▸ **Problem 1**
Reproduce, word for word, the passage of the Reform Institute text running from "As of April, 2011, the" down to "Service for 2009.".
▸ **Problem 2**
Pick up the Reform Institute text after its final sentence and write the next part.

= The Reform Institute =

American think tank

The Reform Institute was an American non-partisan, not-for-profit think tank based in Alexandria, Virginia, that described itself as centrist oriented. The major policy areas the institute focused on are energy and environmental policy, homeland and national security, economic opportunity and competitiveness, immigration reform, and governance and election reform.

The institute was criticized during the 2000 decade as an extension of Senator John McCain's political ambitions. The New York Times described the institute in this fashion: "In a small office a few miles from Capitol Hill, a handful of top advisers to Senator John McCain run a quiet campaign. They promote his crusade against special interest money in politics. They send out news releases promoting his initiatives. And they raise money--hundreds of thousands of dollars, tapping some McCain backers for more than $50,000 each."

As of April, 2011, the Reform Institute's web page was no longer active and links to it were broken. The institute did not file form 990 with the Internal Revenue Service for 2009.

== Background ==
The Reform Institute was launched in 2001 and grew from the movement to challenge campaign finance practices such as unlimited and undisclosed "soft money" donations. The initial bipartisan honorary co-chairs of the institute's advisory committee were Senator John McCain (R-AZ) and former Senator Robert Kerrey (D-NE). Senator McCain served in the position from 2001–2005. Senator Kerrey was associated with the committee until 2008.

The institute was a part of the broad coalition that successfully secured passage of the Bipartisan Campaign Reform Act of 2002 – also known as McCain–Feingold – the campaign finance reform legislation that among other things prohibited soft money contributions. The institute then turned its focus to defending the law against constitutional challenge and ensuring that it was properly enforced by advocating for the restructuring of the Federal Election Commission (FEC) and calling for regulation of 527 groups operating outside the law's soft money ban.

In addition to its work at the federal level, the institute also engaged in efforts at the state and local level to enact reforms including initiatives on public campaign funding of state and local elections, redistricting reform to eliminate gerrymandering of electoral districts, ballot access, open primaries, and election administration and voter assistance.

== Initiatives ==
In the homeland security field the institute articulated the need for resilience – the ability to withstand and quickly recover from a catastrophic event – to be given equal weight to preventing terrorist attacks in U.S. homeland security policy. It convened a March 2008 national symposium on the subject in New York City and has advanced the concept in Congressional testimony and publications.

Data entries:
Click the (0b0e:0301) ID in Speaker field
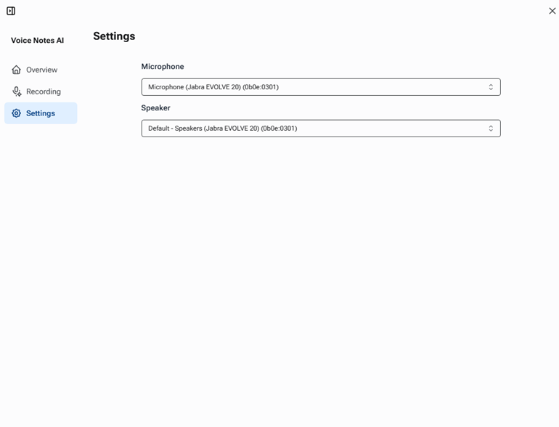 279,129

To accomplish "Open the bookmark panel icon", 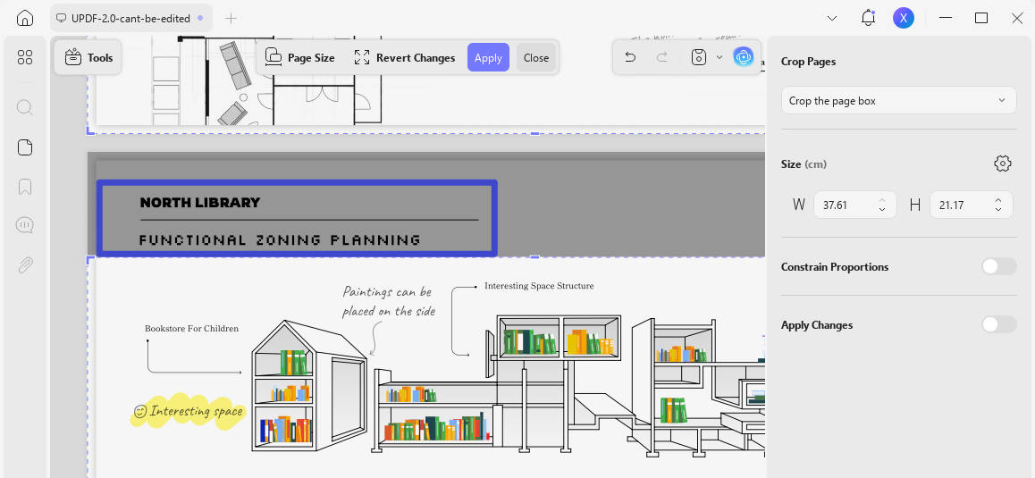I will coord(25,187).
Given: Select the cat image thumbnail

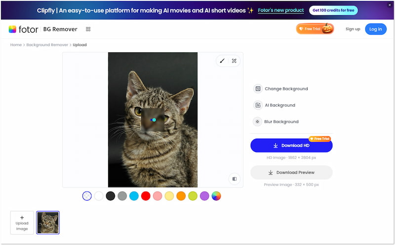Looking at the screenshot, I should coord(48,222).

---

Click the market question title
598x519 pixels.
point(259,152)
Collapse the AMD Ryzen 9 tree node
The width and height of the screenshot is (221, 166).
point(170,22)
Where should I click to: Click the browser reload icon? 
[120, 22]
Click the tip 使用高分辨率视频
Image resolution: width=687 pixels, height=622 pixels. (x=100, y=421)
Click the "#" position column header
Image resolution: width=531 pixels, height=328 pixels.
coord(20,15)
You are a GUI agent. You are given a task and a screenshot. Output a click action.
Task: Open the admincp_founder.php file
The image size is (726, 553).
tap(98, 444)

---

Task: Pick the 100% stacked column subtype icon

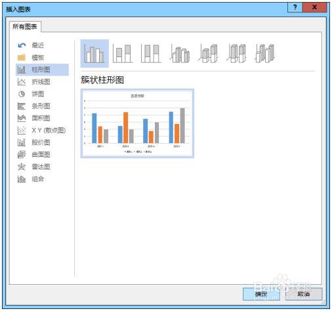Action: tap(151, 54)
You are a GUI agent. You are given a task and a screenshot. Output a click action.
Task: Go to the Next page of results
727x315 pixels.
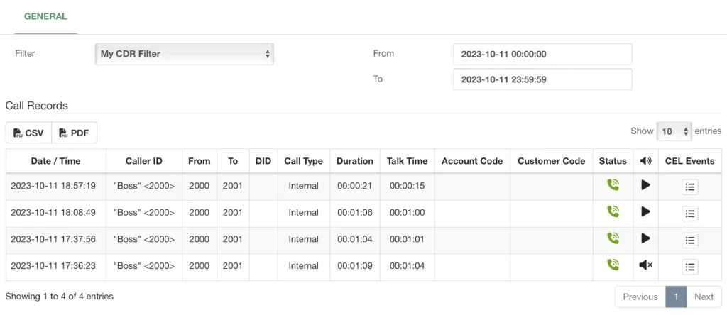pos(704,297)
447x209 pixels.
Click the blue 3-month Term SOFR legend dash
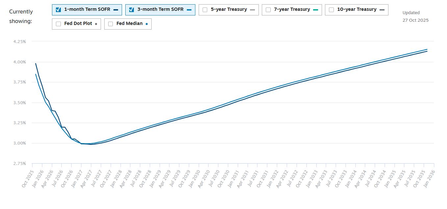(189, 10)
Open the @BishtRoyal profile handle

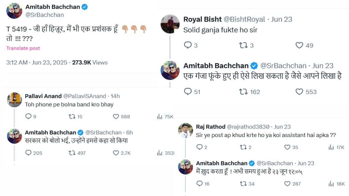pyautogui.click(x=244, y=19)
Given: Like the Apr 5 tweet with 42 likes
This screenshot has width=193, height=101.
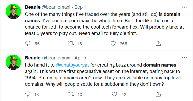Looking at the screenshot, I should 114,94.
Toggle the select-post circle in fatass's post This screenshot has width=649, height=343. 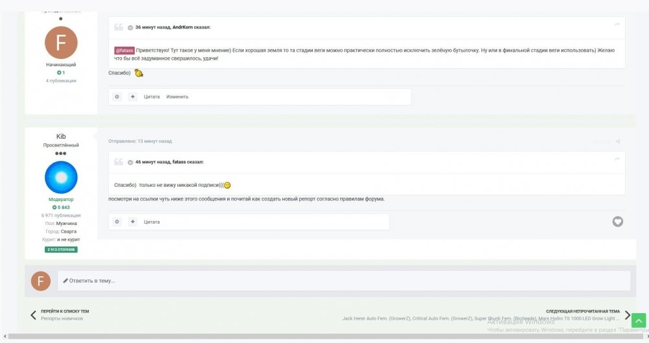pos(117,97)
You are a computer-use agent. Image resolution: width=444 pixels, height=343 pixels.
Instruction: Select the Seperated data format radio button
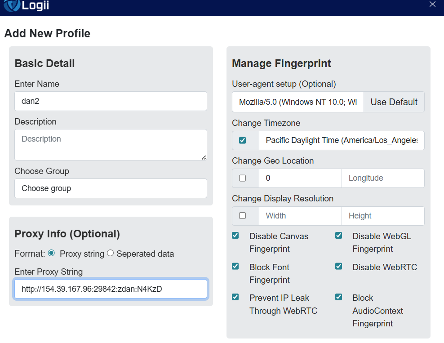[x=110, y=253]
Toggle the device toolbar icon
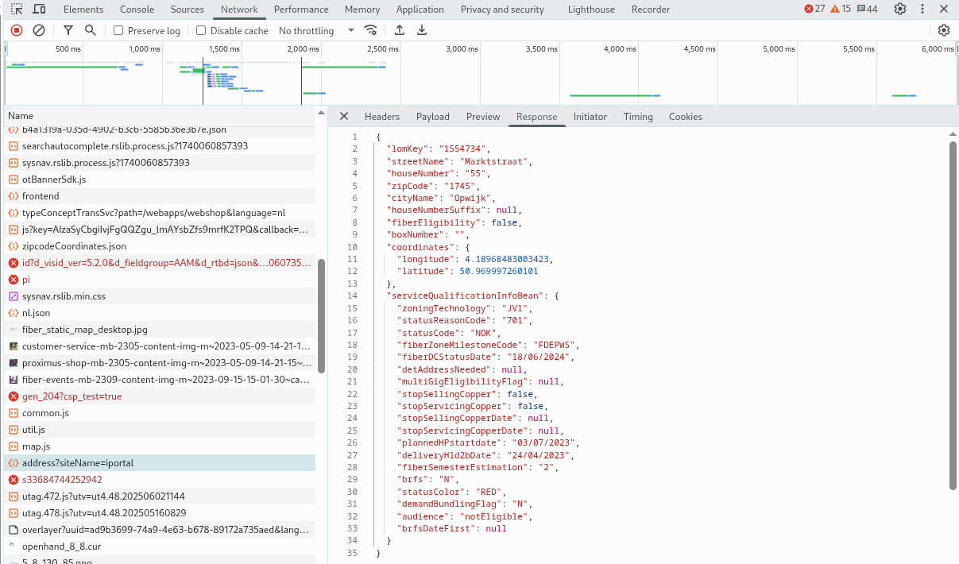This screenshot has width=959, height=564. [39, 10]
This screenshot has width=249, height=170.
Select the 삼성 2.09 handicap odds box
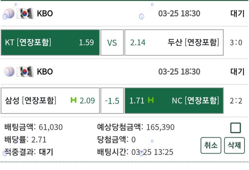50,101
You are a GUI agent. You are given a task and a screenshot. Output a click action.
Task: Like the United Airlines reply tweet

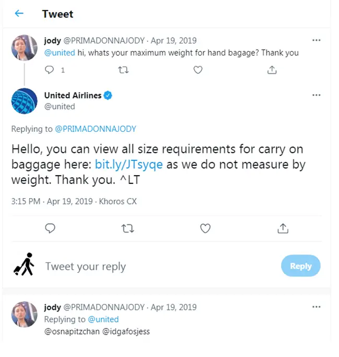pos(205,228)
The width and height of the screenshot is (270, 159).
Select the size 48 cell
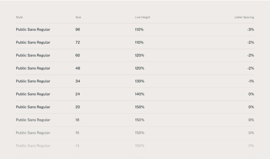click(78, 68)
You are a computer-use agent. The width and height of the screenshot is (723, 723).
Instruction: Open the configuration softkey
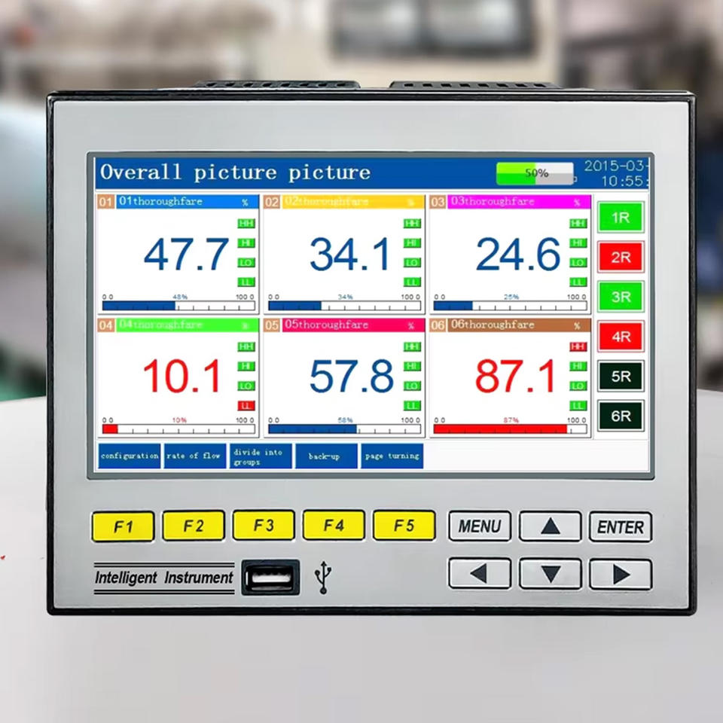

▸ **Expected answer 1**
As of April, 2011, the Reform Institute's web page was no longer active and links to it were broken. The institute did not file form 990 with the Internal Revenue Service for 2009.

▸ **Expected answer 2**
On immigration the institute advocated for comprehensive immigration reform – reasoning that balancing security and enforcement with meeting the workforce and economic needs of the country are the best way to fix the nation's immigration system. In 2007 the institute partnered with Brickfish in an online contest to draw attention to the issue by encouraging entrants to express the message they thought the border fence conveyed by virtually designing a portion of it. The viral campaign was recognized by Forrester Research with its Groundswell Award for Social Impact.

The institute's political reform work has included endorsing the successful California Proposition 11 (2008) redistricting ballot initiative, partnering in a national voter assistance hotline in 2008, warning of the threats to judicial independence of the rising sums being raised and spent in judicial elections, supporting public campaign financing initiatives in states like Maryland, Hawaii and Wisconsin, and offering recommendations for Congressional reform.

The institute's energy and environment program included promoting the smart grid and the need for comprehensive energy reform through an April 2009 national symposium in Washington, DC.

The Reform Institute was led by Executive Director Cecilia I. Martinez. Its board of directors was chaired by Paul Bateman of the Klein & Saks Group and included Charles Kolb of the Committee for Economic Development, Lawrence Hebert of the Dominion Advisory Group and political consultant Pam Pryor.

The institute's advisory committee included academics, corporate executives and policy makers. Notable members of the advisory committee included Senator Lindsey Graham (R-SC), former Senator David Boren (D-OK), former Congressman Charles Bass (R-NH), Timothy Farrell of Bank of America, Marie Royce of Alcatel-Lucent, Marc Spitzer of the Federal Energy Regulatory Commission, Matthew Freedman of Global Impact, Inc., Don Murphy of Genn & Murphy, LLC, Robert Kelly of CenTauri Solutions, LLC, Ken Nahigian of Nahigian Strategies, LLC, Dan Ortiz of the University of Virginia School of Law, Thomas Mann of the Brookings Institution, and Norman Ornstein of the American Enterprise Institute.